**Given exercise**
Number every line in the material below, from the one containing "Where should I click to: Enable" down to the one containing "coord(651,211)", both included. Skip blank lines and leave out the pictures.

**Data supplied**
## BEGIN
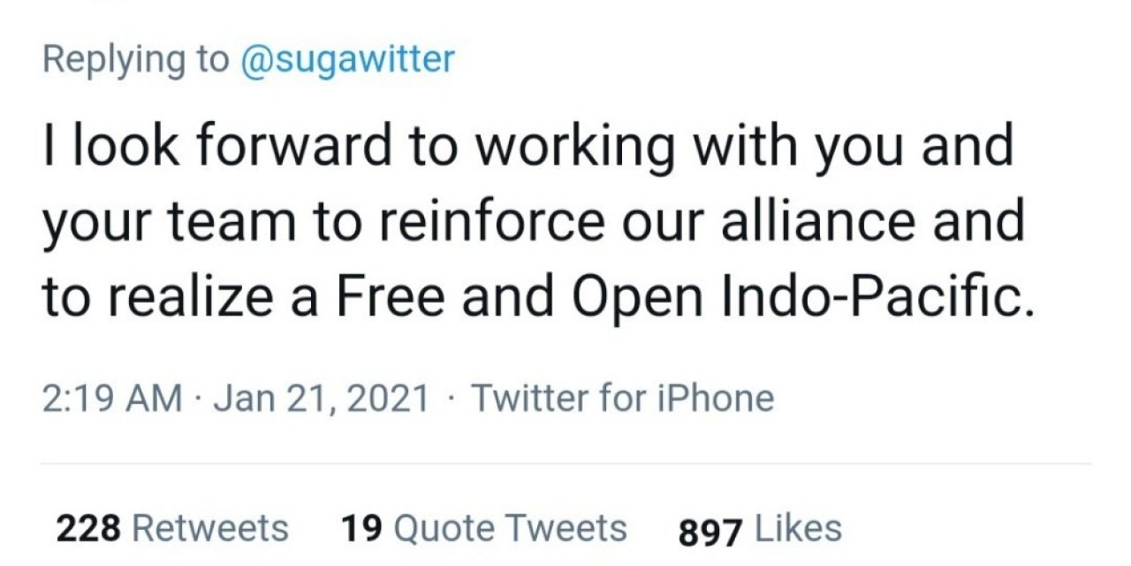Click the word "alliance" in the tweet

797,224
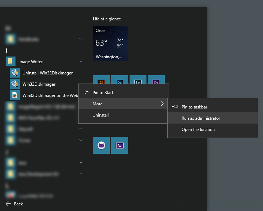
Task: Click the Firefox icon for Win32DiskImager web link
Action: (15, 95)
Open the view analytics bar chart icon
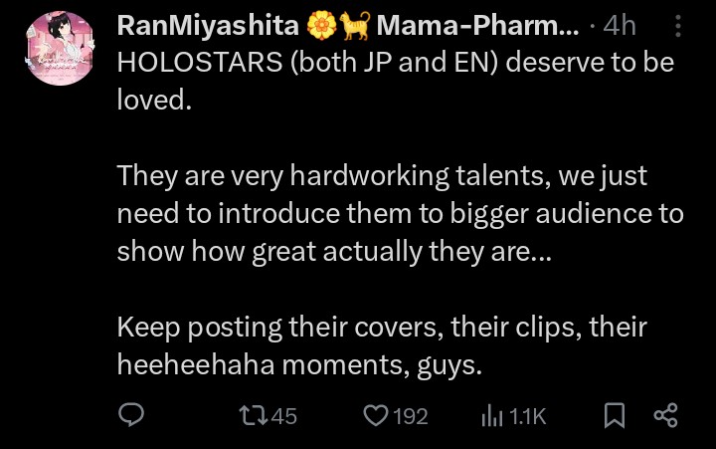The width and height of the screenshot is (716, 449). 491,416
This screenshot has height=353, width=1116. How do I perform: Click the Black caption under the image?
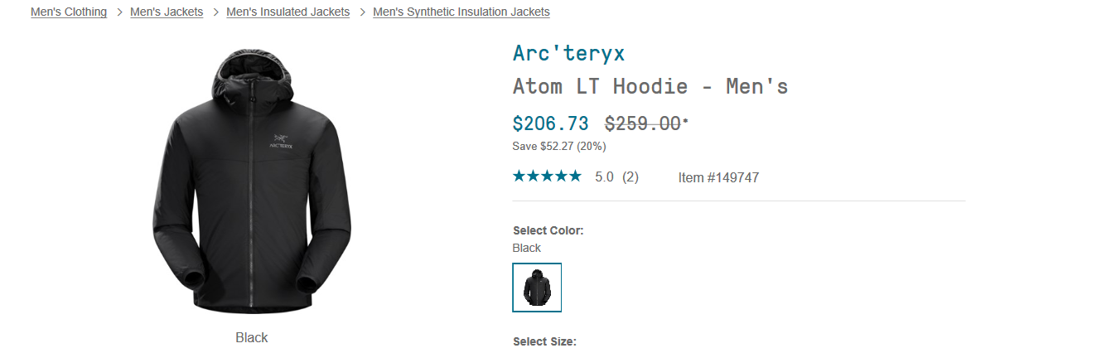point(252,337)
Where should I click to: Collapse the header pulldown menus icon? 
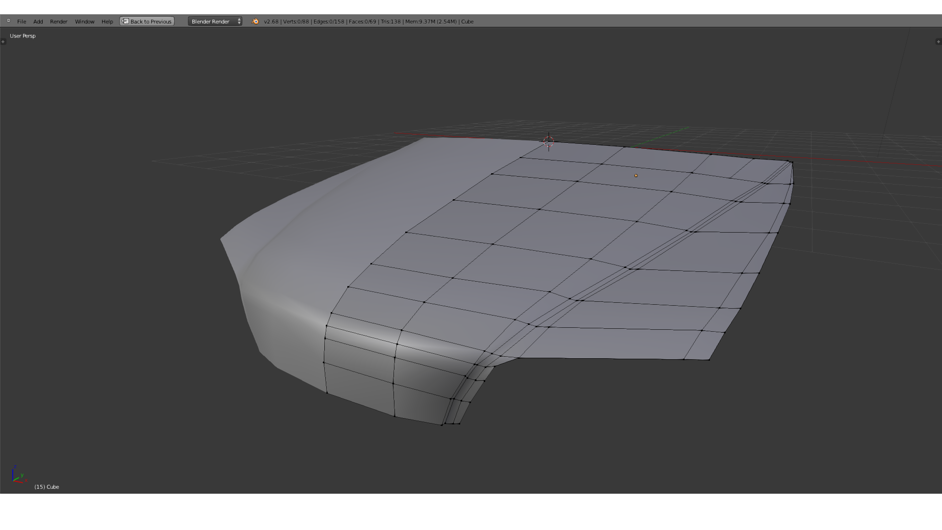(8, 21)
## END
## BEGIN
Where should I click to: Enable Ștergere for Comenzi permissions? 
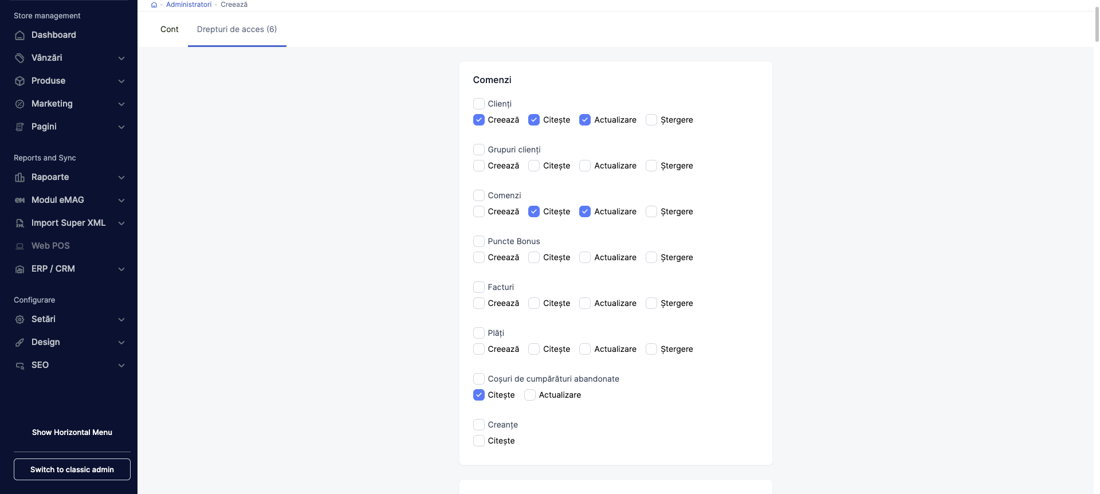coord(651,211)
## END
**Solution for this problem**
1. Where should I click to: Enable Ștergere for Comenzi permissions? 
2. coord(651,211)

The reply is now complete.